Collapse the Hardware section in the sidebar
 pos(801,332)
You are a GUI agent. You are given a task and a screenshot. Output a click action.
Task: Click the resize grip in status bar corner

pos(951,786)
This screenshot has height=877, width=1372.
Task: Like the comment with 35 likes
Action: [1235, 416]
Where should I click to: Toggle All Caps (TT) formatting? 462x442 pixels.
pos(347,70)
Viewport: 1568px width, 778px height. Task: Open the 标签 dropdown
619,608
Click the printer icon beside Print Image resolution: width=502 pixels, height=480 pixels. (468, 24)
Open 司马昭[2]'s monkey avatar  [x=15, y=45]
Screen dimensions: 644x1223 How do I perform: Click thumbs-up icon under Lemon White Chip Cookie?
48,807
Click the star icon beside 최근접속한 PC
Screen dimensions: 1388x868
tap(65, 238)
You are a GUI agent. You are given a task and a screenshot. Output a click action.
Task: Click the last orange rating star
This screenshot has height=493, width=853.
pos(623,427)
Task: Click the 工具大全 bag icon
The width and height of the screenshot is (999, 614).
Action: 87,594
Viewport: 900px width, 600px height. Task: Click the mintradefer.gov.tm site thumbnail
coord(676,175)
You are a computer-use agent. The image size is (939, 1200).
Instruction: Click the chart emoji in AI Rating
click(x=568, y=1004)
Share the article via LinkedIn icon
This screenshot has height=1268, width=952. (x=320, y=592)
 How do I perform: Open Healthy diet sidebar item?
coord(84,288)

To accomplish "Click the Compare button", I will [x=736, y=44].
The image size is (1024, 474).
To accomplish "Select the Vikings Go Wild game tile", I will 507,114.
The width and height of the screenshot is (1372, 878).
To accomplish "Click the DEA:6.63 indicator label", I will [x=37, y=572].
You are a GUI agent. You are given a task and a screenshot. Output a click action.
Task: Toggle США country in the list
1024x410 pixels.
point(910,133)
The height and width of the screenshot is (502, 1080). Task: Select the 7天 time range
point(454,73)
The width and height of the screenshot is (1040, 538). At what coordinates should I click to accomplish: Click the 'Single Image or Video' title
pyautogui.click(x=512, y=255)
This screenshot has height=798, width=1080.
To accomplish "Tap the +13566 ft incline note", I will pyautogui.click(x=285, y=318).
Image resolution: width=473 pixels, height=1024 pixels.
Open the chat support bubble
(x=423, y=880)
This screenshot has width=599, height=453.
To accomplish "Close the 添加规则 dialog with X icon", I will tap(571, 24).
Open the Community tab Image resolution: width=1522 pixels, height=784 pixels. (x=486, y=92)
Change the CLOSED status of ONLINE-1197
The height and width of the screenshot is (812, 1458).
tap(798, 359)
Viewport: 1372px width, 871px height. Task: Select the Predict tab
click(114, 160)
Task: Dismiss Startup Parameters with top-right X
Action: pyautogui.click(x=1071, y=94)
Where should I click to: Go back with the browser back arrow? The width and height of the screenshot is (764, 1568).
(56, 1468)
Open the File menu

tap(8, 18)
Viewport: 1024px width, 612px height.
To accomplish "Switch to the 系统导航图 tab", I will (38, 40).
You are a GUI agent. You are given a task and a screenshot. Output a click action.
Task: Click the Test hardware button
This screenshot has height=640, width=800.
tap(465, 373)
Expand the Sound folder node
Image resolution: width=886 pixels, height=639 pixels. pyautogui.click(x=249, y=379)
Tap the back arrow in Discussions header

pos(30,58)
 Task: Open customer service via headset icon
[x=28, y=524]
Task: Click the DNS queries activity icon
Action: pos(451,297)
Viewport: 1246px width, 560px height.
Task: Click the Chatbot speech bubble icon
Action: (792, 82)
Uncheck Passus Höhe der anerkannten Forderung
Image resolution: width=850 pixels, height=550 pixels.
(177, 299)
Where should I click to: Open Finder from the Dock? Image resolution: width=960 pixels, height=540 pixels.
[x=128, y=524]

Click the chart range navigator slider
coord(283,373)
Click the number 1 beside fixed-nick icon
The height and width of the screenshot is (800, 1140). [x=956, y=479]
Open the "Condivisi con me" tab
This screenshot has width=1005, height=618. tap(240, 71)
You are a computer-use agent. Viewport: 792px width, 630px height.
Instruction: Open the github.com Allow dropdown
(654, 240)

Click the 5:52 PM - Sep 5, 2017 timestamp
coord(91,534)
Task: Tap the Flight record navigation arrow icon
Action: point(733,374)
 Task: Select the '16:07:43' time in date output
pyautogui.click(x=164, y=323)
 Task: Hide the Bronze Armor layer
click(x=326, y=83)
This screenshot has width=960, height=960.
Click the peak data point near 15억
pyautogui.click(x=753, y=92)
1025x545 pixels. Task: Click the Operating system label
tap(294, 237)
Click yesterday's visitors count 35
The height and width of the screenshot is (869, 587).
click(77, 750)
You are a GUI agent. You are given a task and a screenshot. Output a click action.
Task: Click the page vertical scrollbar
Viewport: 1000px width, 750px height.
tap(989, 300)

== == ==

▶ [SHORT EXERCISE]
Copy out the whole listing again, renaming "GUI agent" as "screen assistant" wherever it appears and leaving everything else unchanged.

▶ [SOLUTION TO THE PROBLEM]
Collapse the Hardware section in the sidebar
 pos(801,332)
You are a screen assistant. You are given a task and a screenshot. Output a click action.
Task: Click the resize grip in status bar corner

pos(951,786)
This screenshot has height=877, width=1372.
Task: Like the comment with 35 likes
Action: [1235, 416]
Where should I click to: Toggle All Caps (TT) formatting? 462x442 pixels.
pos(347,70)
Viewport: 1568px width, 778px height. Task: Open the 标签 dropdown
619,608
Click the printer icon beside Print Image resolution: width=502 pixels, height=480 pixels. (468, 24)
Open 司马昭[2]'s monkey avatar  [x=15, y=45]
Screen dimensions: 644x1223 How do I perform: Click thumbs-up icon under Lemon White Chip Cookie?
48,807
Click the star icon beside 최근접속한 PC
Screen dimensions: 1388x868
tap(65, 238)
You are a screen assistant. You are given a task and a screenshot. Output a click action.
Task: Click the last orange rating star
This screenshot has height=493, width=853.
pos(623,427)
Task: Click the 工具大全 bag icon
The width and height of the screenshot is (999, 614).
Action: 87,594
Viewport: 900px width, 600px height. Task: Click the mintradefer.gov.tm site thumbnail
coord(676,175)
You are a computer-use agent. The image size is (939, 1200).
Instruction: Click the chart emoji in AI Rating
click(x=568, y=1004)
Share the article via LinkedIn icon
This screenshot has height=1268, width=952. (x=320, y=592)
 How do I perform: Open Healthy diet sidebar item?
coord(84,288)

To accomplish "Click the Compare button", I will [x=736, y=44].
The image size is (1024, 474).
To accomplish "Select the Vikings Go Wild game tile", I will 507,114.
The width and height of the screenshot is (1372, 878).
To accomplish "Click the DEA:6.63 indicator label", I will [x=37, y=572].
You are a screen assistant. You are given a task and a screenshot. Output a click action.
Task: Toggle США country in the list
1024x410 pixels.
point(910,133)
The height and width of the screenshot is (502, 1080). Task: Select the 7天 time range
point(454,73)
The width and height of the screenshot is (1040, 538). At what coordinates should I click to accomplish: Click the 'Single Image or Video' title
pyautogui.click(x=512, y=255)
This screenshot has height=798, width=1080.
To accomplish "Tap the +13566 ft incline note", I will pyautogui.click(x=285, y=318).
Image resolution: width=473 pixels, height=1024 pixels.
Open the chat support bubble
(x=423, y=880)
This screenshot has width=599, height=453.
To accomplish "Close the 添加规则 dialog with X icon", I will tap(571, 24).
Open the Community tab Image resolution: width=1522 pixels, height=784 pixels. (x=486, y=92)
Change the CLOSED status of ONLINE-1197
The height and width of the screenshot is (812, 1458).
tap(798, 359)
Viewport: 1372px width, 871px height. Task: Select the Predict tab
click(114, 160)
Task: Dismiss Startup Parameters with top-right X
Action: pyautogui.click(x=1071, y=94)
Where should I click to: Go back with the browser back arrow? The width and height of the screenshot is (764, 1568).
(56, 1468)
Open the File menu

tap(8, 18)
Viewport: 1024px width, 612px height.
To accomplish "Switch to the 系统导航图 tab", I will (38, 40).
You are a screen assistant. You are given a task and a screenshot. Output a click action.
Task: Click the Test hardware button
This screenshot has height=640, width=800.
tap(465, 373)
Expand the Sound folder node
Image resolution: width=886 pixels, height=639 pixels. pyautogui.click(x=249, y=379)
Tap the back arrow in Discussions header

pos(30,58)
 Task: Open customer service via headset icon
[x=28, y=524]
Task: Click the DNS queries activity icon
Action: pos(451,297)
Viewport: 1246px width, 560px height.
Task: Click the Chatbot speech bubble icon
Action: (792, 82)
Uncheck Passus Höhe der anerkannten Forderung
Image resolution: width=850 pixels, height=550 pixels.
(177, 299)
Where should I click to: Open Finder from the Dock? Image resolution: width=960 pixels, height=540 pixels.
[x=128, y=524]

Click the chart range navigator slider
coord(283,373)
Click the number 1 beside fixed-nick icon
The height and width of the screenshot is (800, 1140). [x=956, y=479]
Open the "Condivisi con me" tab
This screenshot has width=1005, height=618. tap(240, 71)
You are a computer-use agent. Viewport: 792px width, 630px height.
Instruction: Open the github.com Allow dropdown
(654, 240)

Click the 5:52 PM - Sep 5, 2017 timestamp
coord(91,534)
Task: Tap the Flight record navigation arrow icon
Action: point(733,374)
 Task: Select the '16:07:43' time in date output
pyautogui.click(x=164, y=323)
 Task: Hide the Bronze Armor layer
click(x=326, y=83)
This screenshot has width=960, height=960.
Click the peak data point near 15억
pyautogui.click(x=753, y=92)
1025x545 pixels. Task: Click the Operating system label
tap(294, 237)
Click yesterday's visitors count 35
The height and width of the screenshot is (869, 587).
click(77, 750)
You are a screen assistant. You are given a task and a screenshot. Output a click action.
Task: Click the page vertical scrollbar
Viewport: 1000px width, 750px height.
tap(989, 300)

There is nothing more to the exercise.